Exercise: Nothing in the records may change when you print them out again.

Records from a dataset
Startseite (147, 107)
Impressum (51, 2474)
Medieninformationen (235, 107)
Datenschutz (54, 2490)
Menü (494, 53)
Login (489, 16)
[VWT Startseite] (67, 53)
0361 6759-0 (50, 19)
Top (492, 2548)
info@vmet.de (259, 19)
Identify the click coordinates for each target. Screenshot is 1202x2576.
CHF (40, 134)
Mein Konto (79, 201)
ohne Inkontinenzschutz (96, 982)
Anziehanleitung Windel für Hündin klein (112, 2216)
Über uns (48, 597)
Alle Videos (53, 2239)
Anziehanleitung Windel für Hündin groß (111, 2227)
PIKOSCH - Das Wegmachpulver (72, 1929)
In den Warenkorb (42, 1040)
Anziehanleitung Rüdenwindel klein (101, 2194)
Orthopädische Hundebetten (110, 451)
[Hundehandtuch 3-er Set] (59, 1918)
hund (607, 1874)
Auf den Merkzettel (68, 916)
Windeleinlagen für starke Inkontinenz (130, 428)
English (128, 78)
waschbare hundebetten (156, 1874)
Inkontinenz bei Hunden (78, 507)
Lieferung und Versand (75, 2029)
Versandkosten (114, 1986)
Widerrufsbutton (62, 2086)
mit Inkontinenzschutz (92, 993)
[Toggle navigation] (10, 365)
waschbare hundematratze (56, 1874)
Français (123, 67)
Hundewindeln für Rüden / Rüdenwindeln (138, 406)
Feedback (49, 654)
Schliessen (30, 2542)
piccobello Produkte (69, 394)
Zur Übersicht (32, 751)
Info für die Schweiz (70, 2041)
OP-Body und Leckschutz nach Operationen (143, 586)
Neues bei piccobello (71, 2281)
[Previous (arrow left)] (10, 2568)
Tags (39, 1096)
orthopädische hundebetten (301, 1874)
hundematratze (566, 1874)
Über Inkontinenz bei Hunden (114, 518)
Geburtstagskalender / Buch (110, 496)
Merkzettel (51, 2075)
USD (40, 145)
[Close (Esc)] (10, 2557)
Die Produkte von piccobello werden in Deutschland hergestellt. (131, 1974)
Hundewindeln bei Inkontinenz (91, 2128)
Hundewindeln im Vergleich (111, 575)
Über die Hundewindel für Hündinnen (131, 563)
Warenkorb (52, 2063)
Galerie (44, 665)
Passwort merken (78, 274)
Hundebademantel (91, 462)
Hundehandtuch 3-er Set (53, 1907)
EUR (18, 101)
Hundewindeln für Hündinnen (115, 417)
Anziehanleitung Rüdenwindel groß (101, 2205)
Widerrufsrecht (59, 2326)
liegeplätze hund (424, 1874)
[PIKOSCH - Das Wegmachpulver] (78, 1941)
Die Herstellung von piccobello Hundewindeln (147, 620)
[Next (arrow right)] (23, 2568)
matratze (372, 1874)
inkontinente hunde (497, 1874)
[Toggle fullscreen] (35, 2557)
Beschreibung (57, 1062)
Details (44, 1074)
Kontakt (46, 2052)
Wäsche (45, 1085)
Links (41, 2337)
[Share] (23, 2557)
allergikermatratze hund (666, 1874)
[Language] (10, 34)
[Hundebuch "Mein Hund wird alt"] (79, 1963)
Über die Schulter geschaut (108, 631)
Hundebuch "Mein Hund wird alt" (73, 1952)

Exercise output:
Startseite (147, 107)
Impressum (51, 2474)
Medieninformationen (235, 107)
Datenschutz (54, 2490)
Menü (494, 53)
Login (489, 16)
[VWT Startseite] (67, 53)
0361 6759-0 (50, 19)
Top (492, 2548)
info@vmet.de (259, 19)
Identify the click coordinates for each target. Screenshot is 1202x2576.
CHF (40, 134)
Mein Konto (79, 201)
ohne Inkontinenzschutz (96, 982)
Anziehanleitung Windel für Hündin klein (112, 2216)
Über uns (48, 597)
Alle Videos (53, 2239)
Anziehanleitung Windel für Hündin groß (111, 2227)
PIKOSCH - Das Wegmachpulver (72, 1929)
In den Warenkorb (42, 1040)
Anziehanleitung Rüdenwindel klein (101, 2194)
Orthopädische Hundebetten (110, 451)
[Hundehandtuch 3-er Set] (59, 1918)
hund (607, 1874)
Auf den Merkzettel (68, 916)
Windeleinlagen für starke Inkontinenz (130, 428)
English (128, 78)
waschbare hundebetten (156, 1874)
Inkontinenz bei Hunden (78, 507)
Lieferung und Versand (75, 2029)
Versandkosten (114, 1986)
Widerrufsbutton (62, 2086)
mit Inkontinenzschutz (92, 993)
[Toggle navigation] (10, 365)
waschbare hundematratze (56, 1874)
Français (123, 67)
Hundewindeln für Rüden / Rüdenwindeln (138, 406)
Feedback (49, 654)
Schliessen (30, 2542)
piccobello Produkte (69, 394)
Zur Übersicht (32, 751)
Info für die Schweiz (70, 2041)
OP-Body und Leckschutz nach Operationen (143, 586)
Neues bei piccobello (71, 2281)
[Previous (arrow left)] (10, 2568)
Tags (39, 1096)
orthopädische hundebetten (301, 1874)
hundematratze (566, 1874)
Über Inkontinenz bei Hunden (114, 518)
Geburtstagskalender / Buch (110, 496)
Merkzettel (51, 2075)
USD (40, 145)
[Close (Esc)] (10, 2557)
Die Produkte von piccobello werden in Deutschland hergestellt. (131, 1974)
Hundewindeln bei Inkontinenz (91, 2128)
Hundewindeln im Vergleich (111, 575)
Über die Hundewindel für Hündinnen (131, 563)
Warenkorb (52, 2063)
Galerie (44, 665)
Passwort merken (78, 274)
Hundebademantel (91, 462)
Hundehandtuch 3-er Set (53, 1907)
EUR (18, 101)
Hundewindeln für Hündinnen (115, 417)
Anziehanleitung Rüdenwindel groß (101, 2205)
Widerrufsrecht (59, 2326)
liegeplätze hund (424, 1874)
[PIKOSCH - Das Wegmachpulver] (78, 1941)
Die Herstellung von piccobello Hundewindeln (147, 620)
[Next (arrow right)] (23, 2568)
matratze (372, 1874)
inkontinente hunde (497, 1874)
[Toggle fullscreen] (35, 2557)
Beschreibung (57, 1062)
Details (44, 1074)
Kontakt (46, 2052)
Wäsche (45, 1085)
Links (41, 2337)
[Share] (23, 2557)
allergikermatratze hund (666, 1874)
[Language] (10, 34)
[Hundebuch "Mein Hund wird alt"] (79, 1963)
Über die Schulter geschaut (108, 631)
Hundebuch "Mein Hund wird alt" (73, 1952)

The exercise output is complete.